So-net無料ブログ作成

80年も前のキョウボウ罪? [教育]

 “城南練兵場を出はずれると原っぱの長い一本道が西の山裾に延びていた。一本道が「く」の字の形に曲り、そこに橋があり溝川が流れていた。橋を渡ってしばらく行くと二階建の木造校舎があり、校門に「山形県女子師範学校代用附属飯塚小学校」と書いた陶板が門柱にはめてあった。”
 『附小百年』に西村直次氏はこう記す。直次先生は、昭和2~6年の間ここで教鞭を執る。正確には昭和6年12月4日午前1時20分までと言ったほうがよかろう。
 “昭和6年9月満州事変が勃発した。・・・・治安維持法がきびしく運用された。・・・・私はもう起床し、児童の綴り方指導のためガリ版を切っていた。玄関の戸を敲くので、鍵を開けると、県特高課長曽根忠一指揮の警官9名がドヤドヤと宿直室に踏み込んだ。私は山形県における赤化教員第一号として検挙されたのである。”

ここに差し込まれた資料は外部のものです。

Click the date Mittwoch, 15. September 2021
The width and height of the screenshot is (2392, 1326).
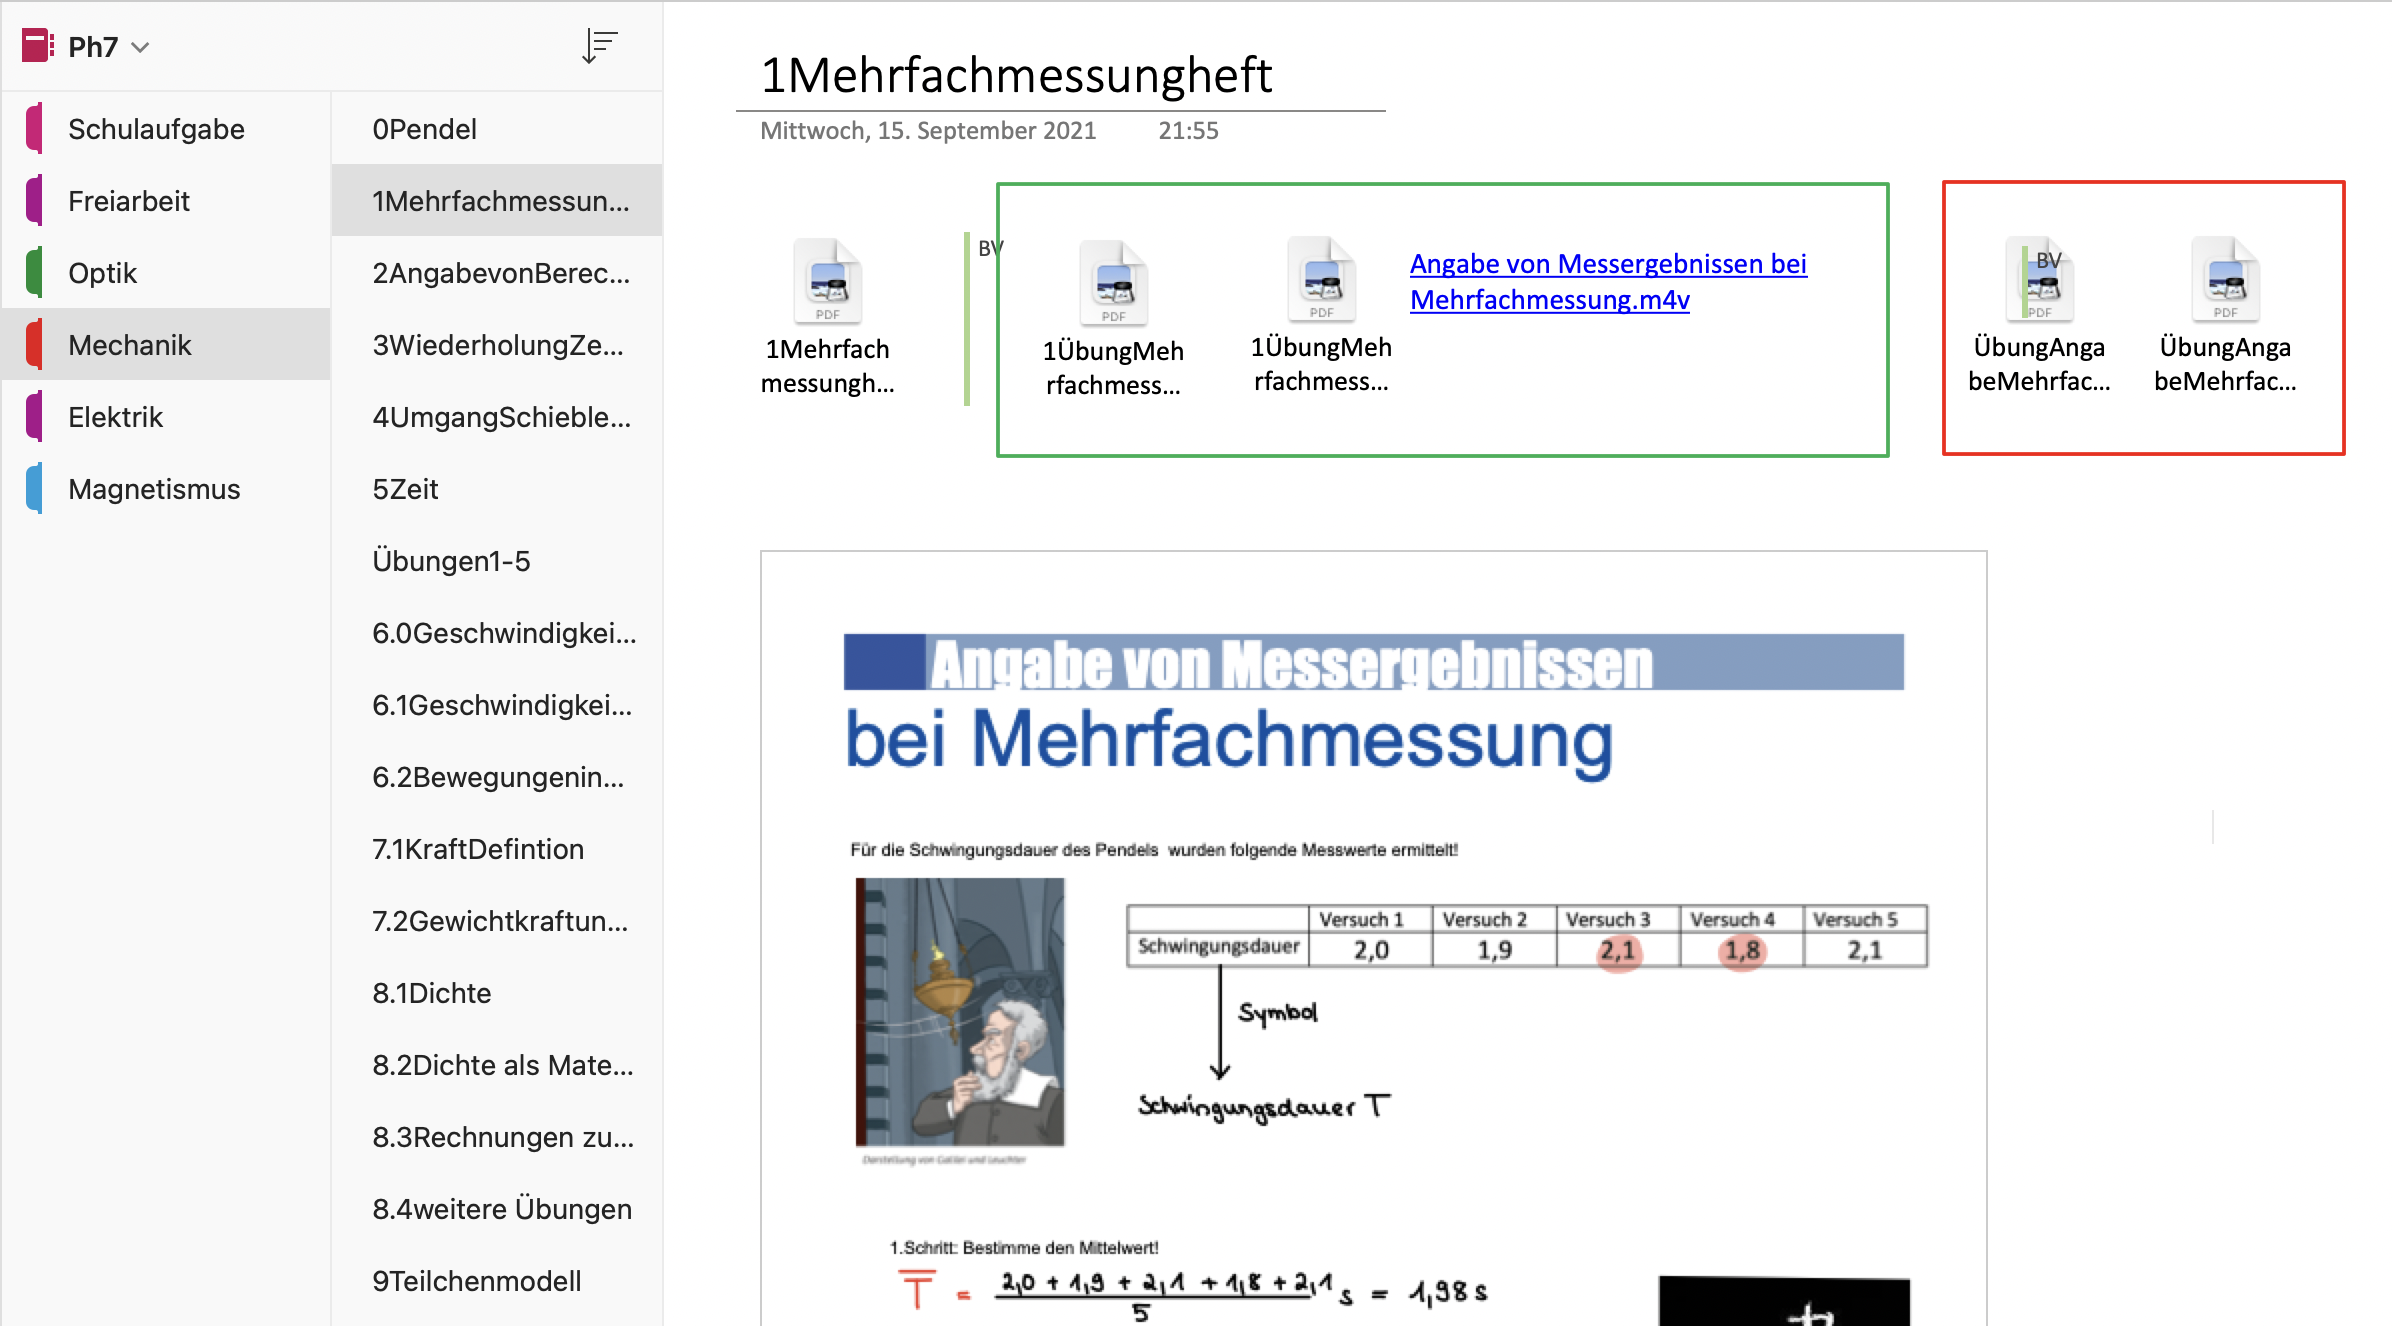tap(927, 131)
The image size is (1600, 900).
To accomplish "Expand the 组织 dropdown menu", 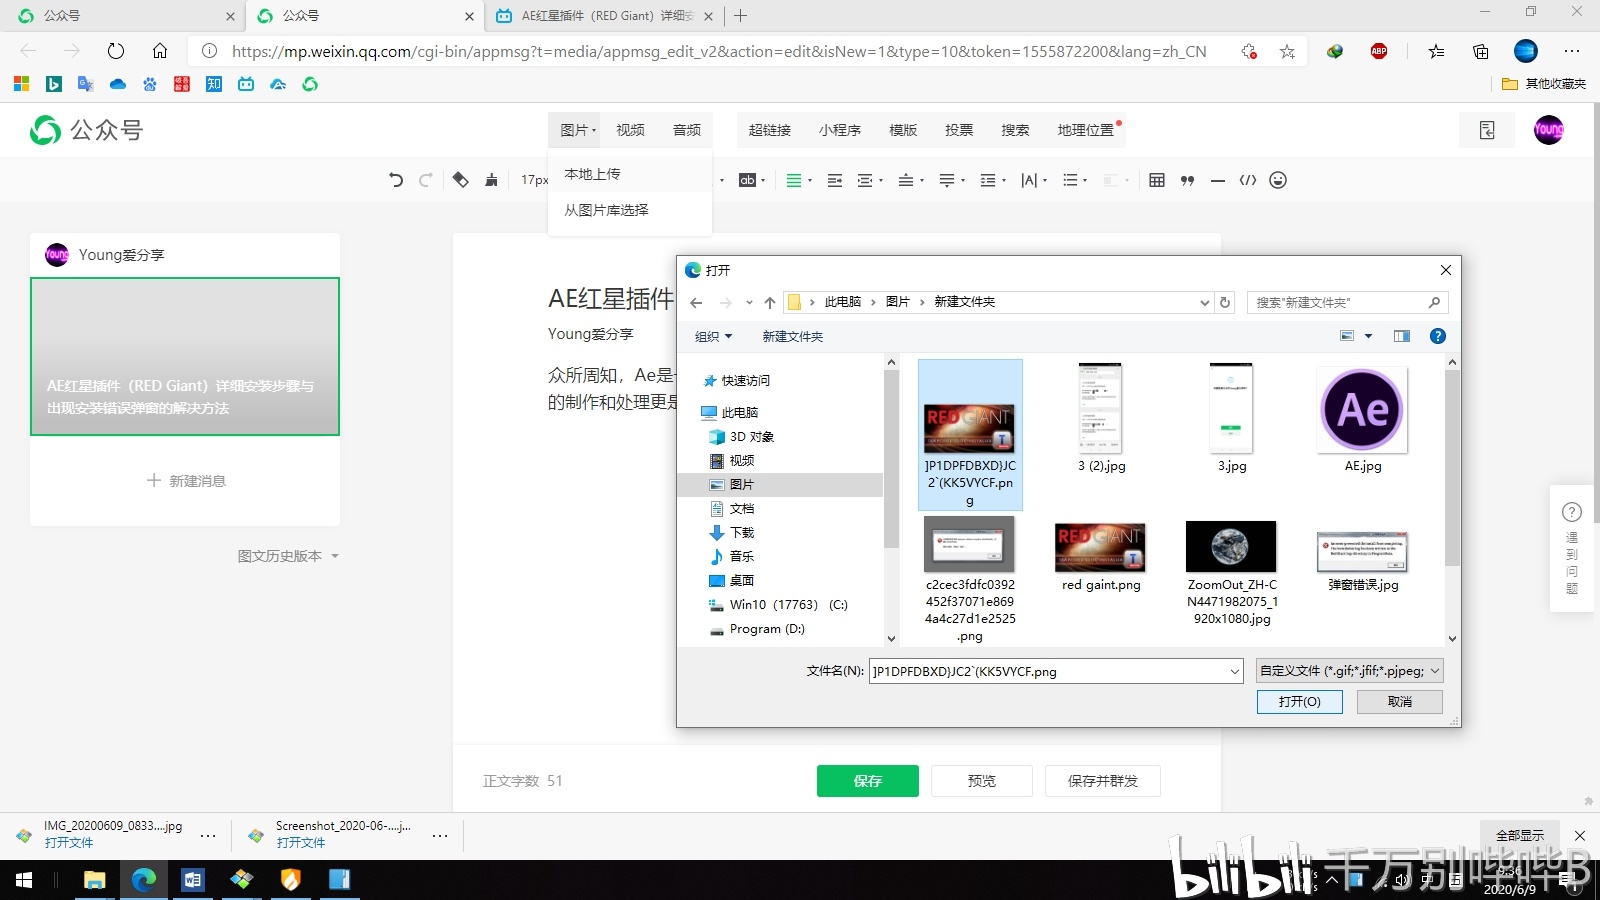I will click(x=712, y=336).

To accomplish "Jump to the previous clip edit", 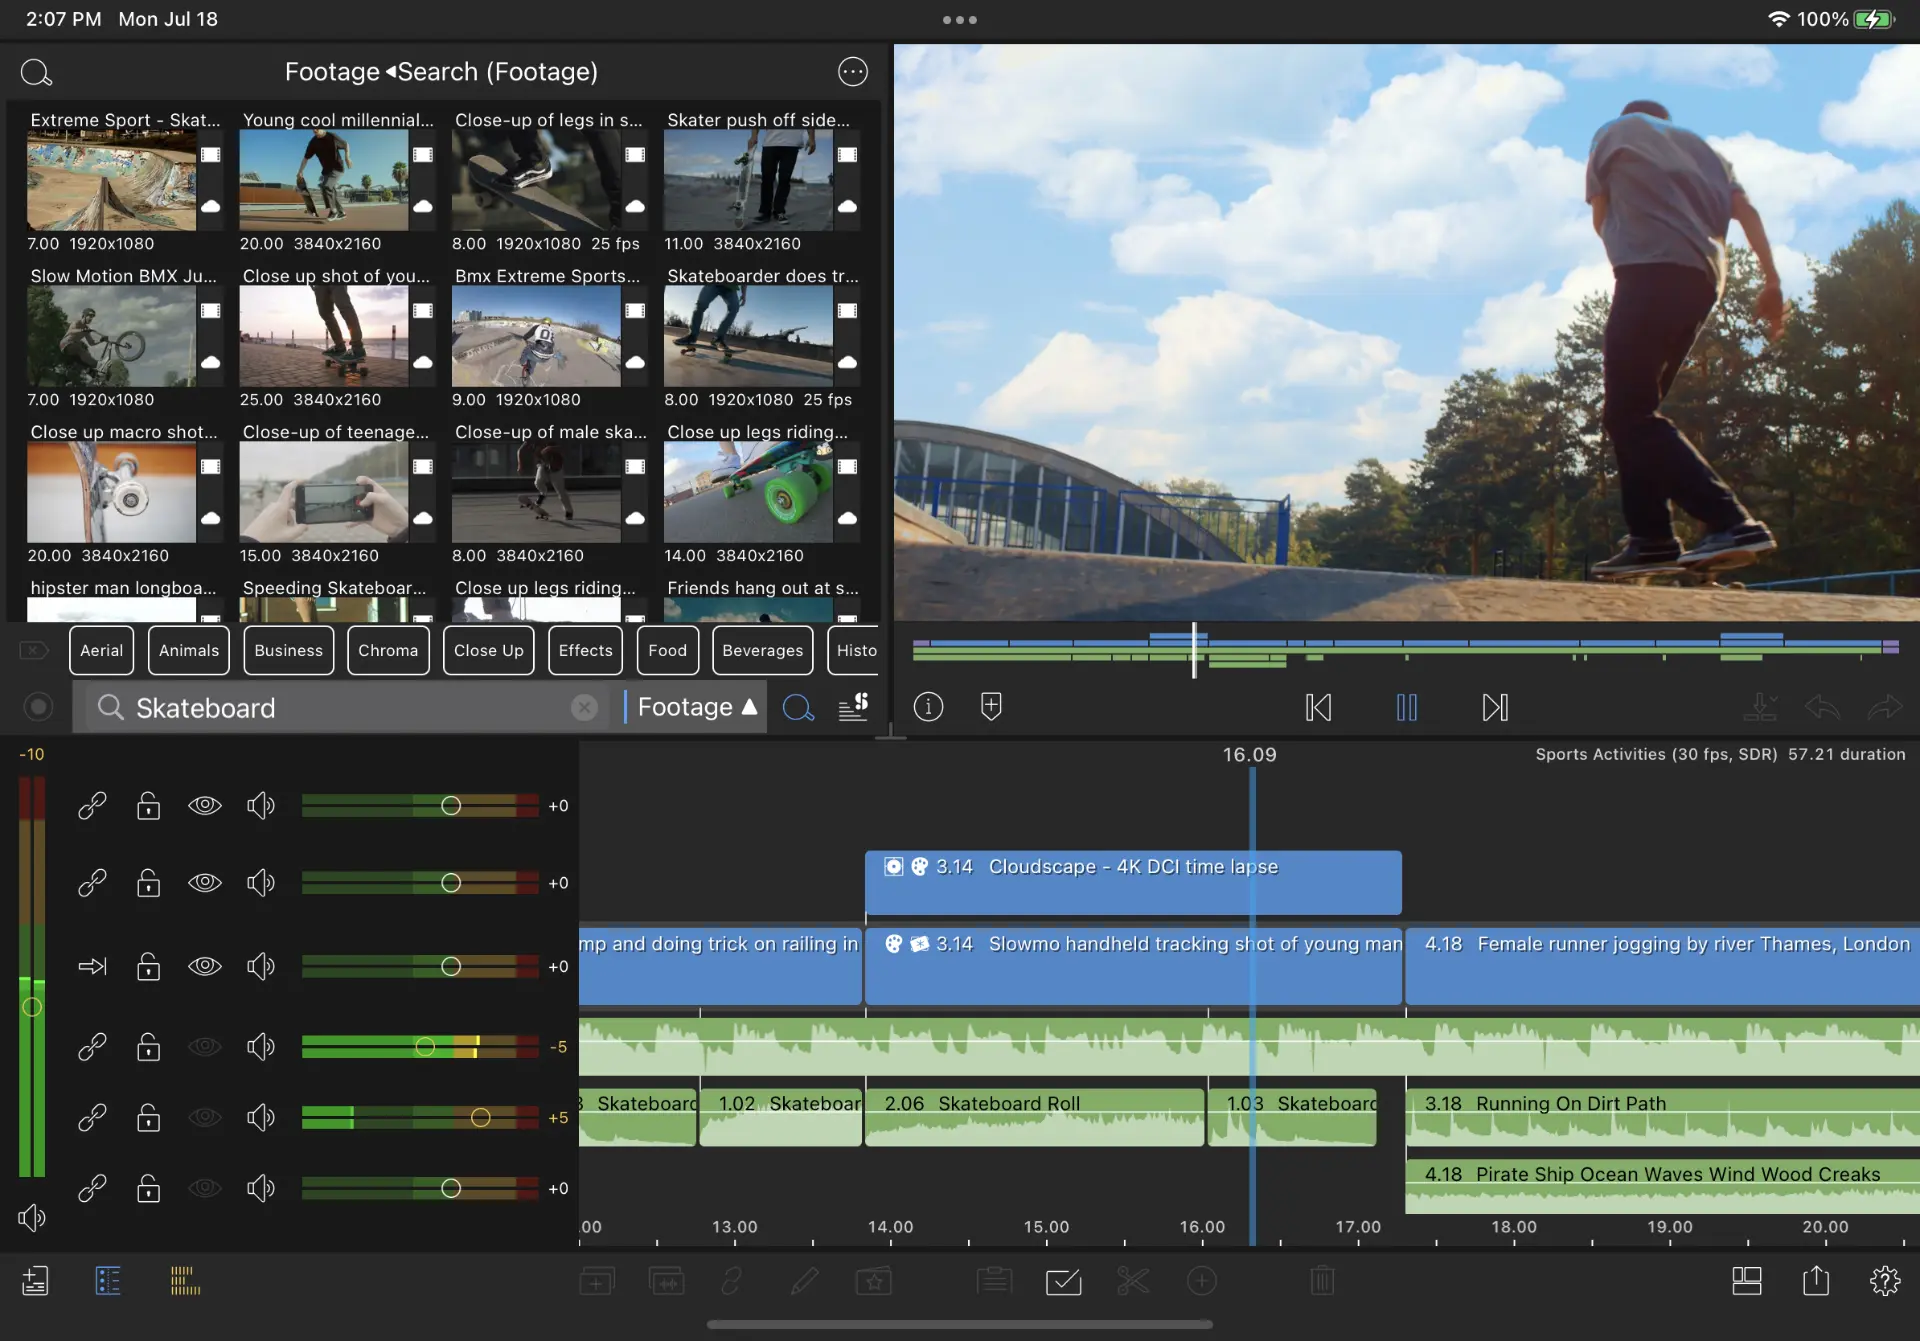I will coord(1318,707).
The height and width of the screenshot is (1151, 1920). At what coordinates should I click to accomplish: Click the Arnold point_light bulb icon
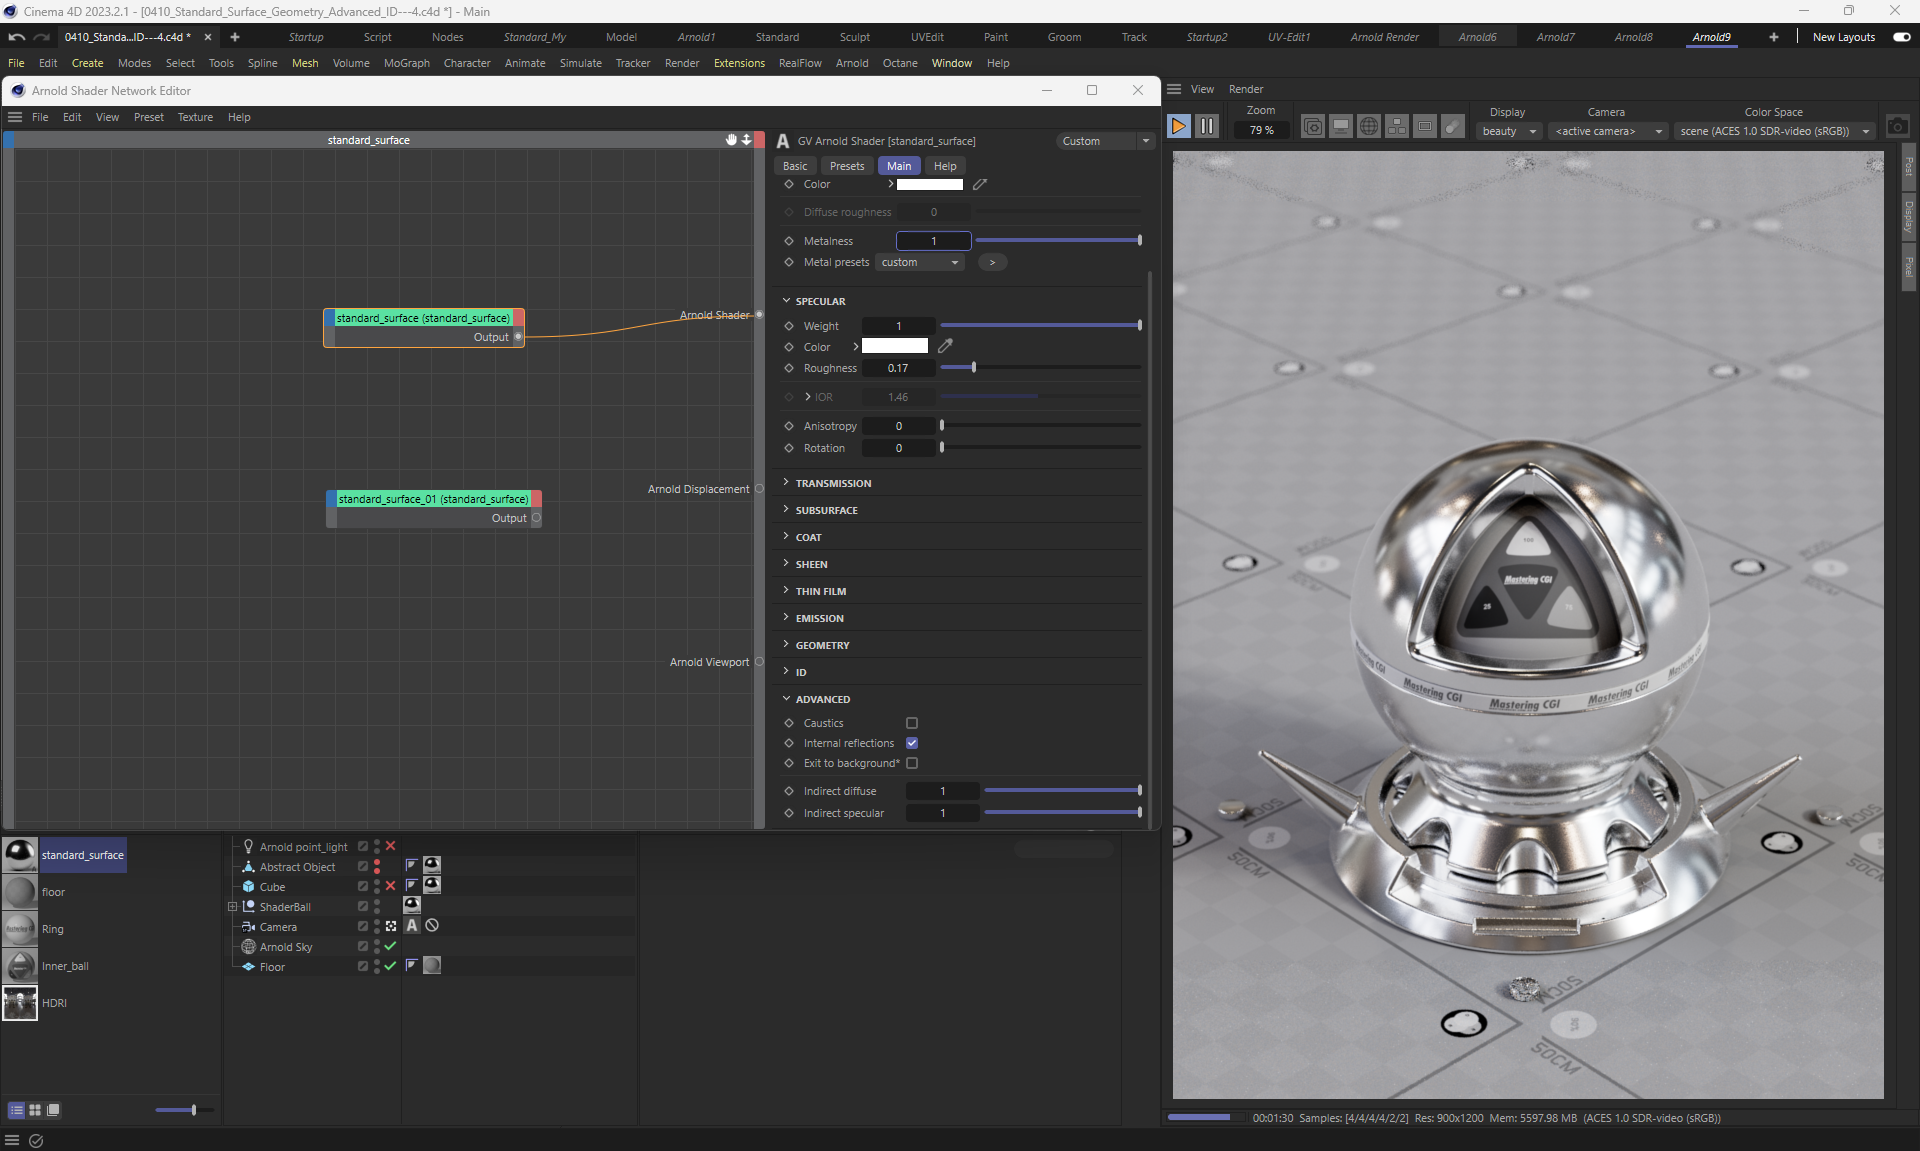pos(249,846)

 直次先生は、その年の12月31日付で東置賜郡の小松小学校に転勤を命じられる。先生は配流の人の思いで飯塚校を去っている。
 後年その直次先生は、茂吉に蕨を送る。その礼状を額縁に収めたものを直次氏の息子である西村岑一氏から、わたしはもらい受けている。その礼状は山形四小の校長室に置いてある。
 共謀罪の国会審議が始まった。多くの疑義が醸し出されているが、情報が入ってこない。「丁寧な説明で理解を得たい」という話は何処に行ったのだろう。今日こんな話を持ち出したのは他でもない。ごく身近な所でも教育とて侵害される危険性があるコトをわたしたちは忘れてはならない。